Tag Archives: Erlang

About Erlang/OTP and Multi-core performance in particular – Kenneth Lundin

I attended an awesome talk by Kenneth Lundin about Erlang/OTP at the Erlang Factory in London. The main topic was SMP and it’s improvements it in the latest release(s). That’s exactly one of the main reasons for Erlang, parallelize computations on many cores, without worrying about locks in shared memory.

Some of the issues they’ve been working on:

  1. Erlang now detects CPU Topology automatically at startup.
  2. Multiple run-queues
  3. You can lock schedulers to logical CPU’S
  4. Improved message passing – reduced lock time

They improved more things of course but considering SMP these are the most important ones.

  1. Erlang now detects the CPU topology of your system automatically at startup. You may still override this automatic setup using:
    erl +sct L0-3c0-3
    erlang:system_flag(cpu_topology,CpuTopology).
  2. Multiple run queues … what does that mean? We should first take a look at how Erlang does SMP:
    • Erlang without SMP:
      Without SMP support the Erlang VM had one Scheduler for one runqueue. So all the jobs were pushed on one queue and fetched by one scheduler.
    • Erlang SMP / before R13
      They started more schedulers that were pulling jobs from one queue. Sounds more parallel but still not performing as good as desired on many cores.
    • Erlang SMP R13
      Several schedulers like in the former solution but each of them has it’s own runqueue. The problem with this approach is that it can of course happen that you end up with some empty and some full queues because of the different runtime of the processes. So they build something called migration logic that is controlling and balancing the different runqueues.

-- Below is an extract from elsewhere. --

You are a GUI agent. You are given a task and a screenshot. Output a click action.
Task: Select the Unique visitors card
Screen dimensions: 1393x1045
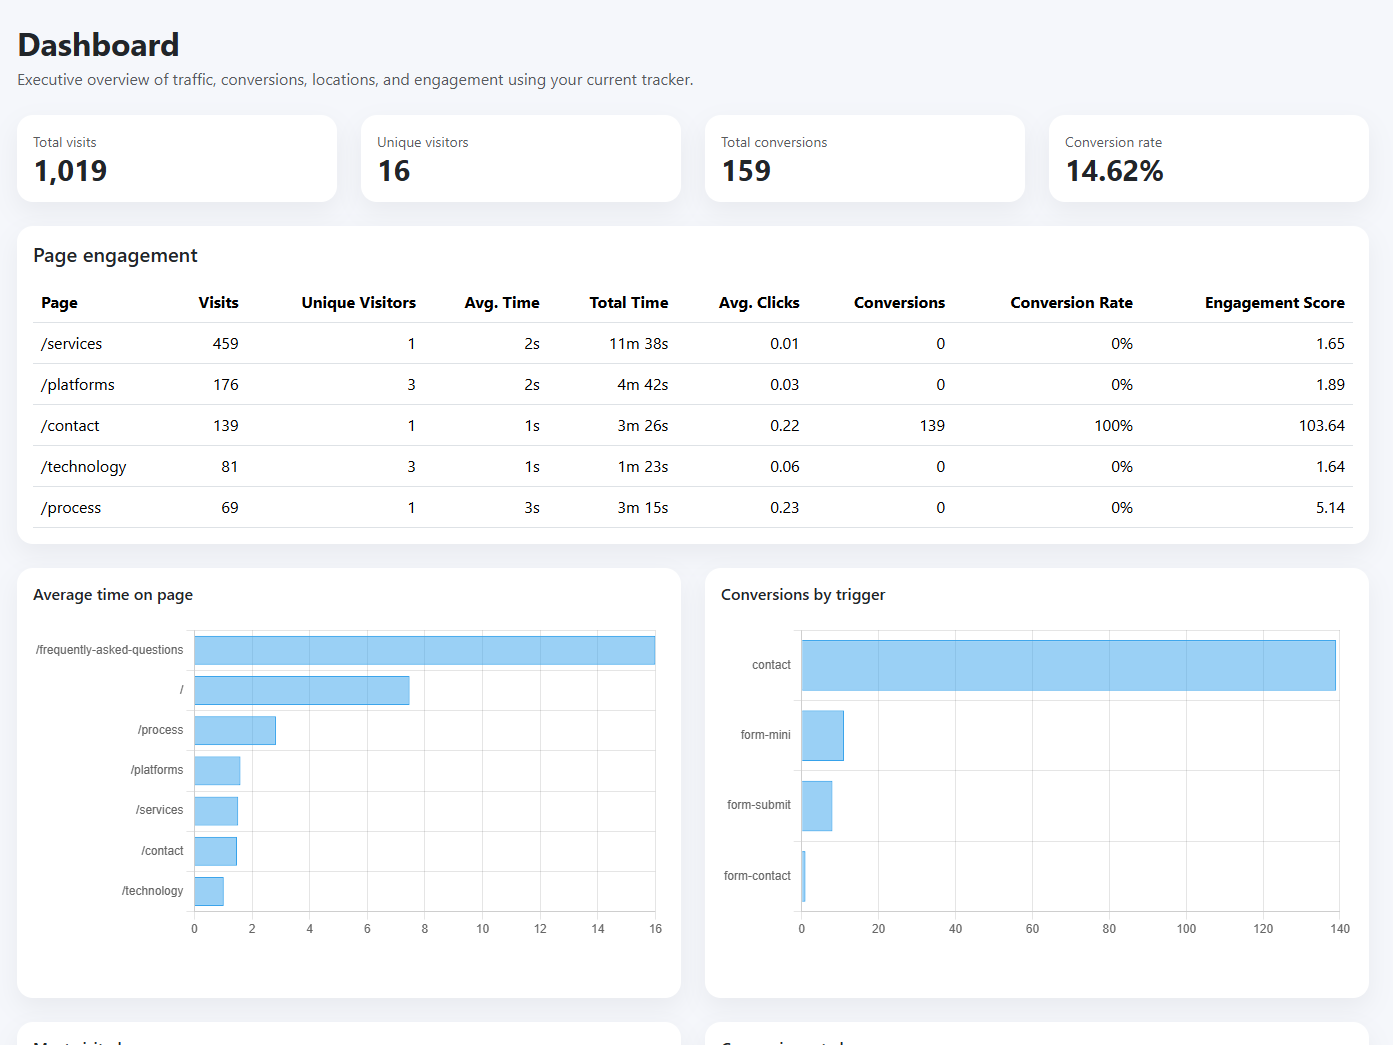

    They migration logic does:

    • collect statistics about the maxlength of all scheduler’s runqueues
    • setup migration paths
    • Take away jobs from full-load schedulers and pushing jobs on low load scheduler queues

    Running on full load or not! If all schedulers are not fully loaded, jobs will be migrated to schedulers with lower id’s and thus making some schedulers inactive.

    This makes perfectly sense because the more schedulers and runqueues you need the more migrating has to be done. Using SMP support with many schedulers makes only sense if you’re really optimizing for many cores and you will have decreased performance on systems with few cores.

  3. Binding schedulers to CPU’s is really worth looking at it. The more cores your CPU has the more important it’ll be and the more performance improvement you’ll gain. You can force the erlang VM to do scheduler binding by:
    erl +sbt db
    erlang:system_flag(scheduler_bind_type,default_bind).
    1>erlang:system_info(cpu_topology).
    [{processor,[{core,{logical,0}},
    {core,{logical,3}},
    {core,{logical,1}},
    {core,{logical,2}}]}]
    2> erlang:system_info(scheduler_bindings).
    {unbound,unbound,unbound,unbound}
    fabrizio@machine:~$ erl +sbt db
    1> erlang:system_info(scheduler_bindings).
    {0,1,3,2}

Benchmark - Scheduler Binding - Kenneth Lundin
Source: presentation Kenneth Lundin – Erlang-Factory

You can test and benchmark SMP using following flags:
fabrizio@machine:~$ erl -smp disable       //default is auto
fabrizio@machine:~$ erl +S 2:4               //Number of Schedulers : Schedulers online

With erlang:system_info/1 you can use the following atoms

# cpu_topology
# multi_scheduling
# scheduler_bind_type
scheduler_bindings
logical_processors
multi_scheduling_blockers
scheduler_id
schedulers
# schedulers_online
smp_support

The ones marked with # can be set using system_flag/2

Erlang R13A Benchmark

I made a little benchmark to check out the new Erlang Release R13A and the behavior of the multiple run queues. The benchmarking program was the same I used in another benchmark you may find here. You may also find the sources at that location. As already noted there the slope from 1 CPU to 2 CPUs is due to the “bad” implementation made to challange the Erlang SMP features. The mashine was an 8 core Intel Xeon 3 GHz with a 64bit 2.6.9 Linux, Erlang kernel polling active.

erlangr13a_8cpu

Webserver Scalability and Reliability

Everybody knows Apache and Tomcat but when I try to talk about such strange things like Yaws or Mochiweb nobody knows what I actually want. These two are HTTP server implementations written in the old fashioned functional language Erlang and running on the famous Open Telecom Platform or OTP. Erlang/OTP was developed in the late 80s as a fault tolerant and highly scalable system for telecom applications. Nowadays in the social networking community it is daily business to serve some 10.000s of PHP requests per second. So we are facing problems telcos have for a long time.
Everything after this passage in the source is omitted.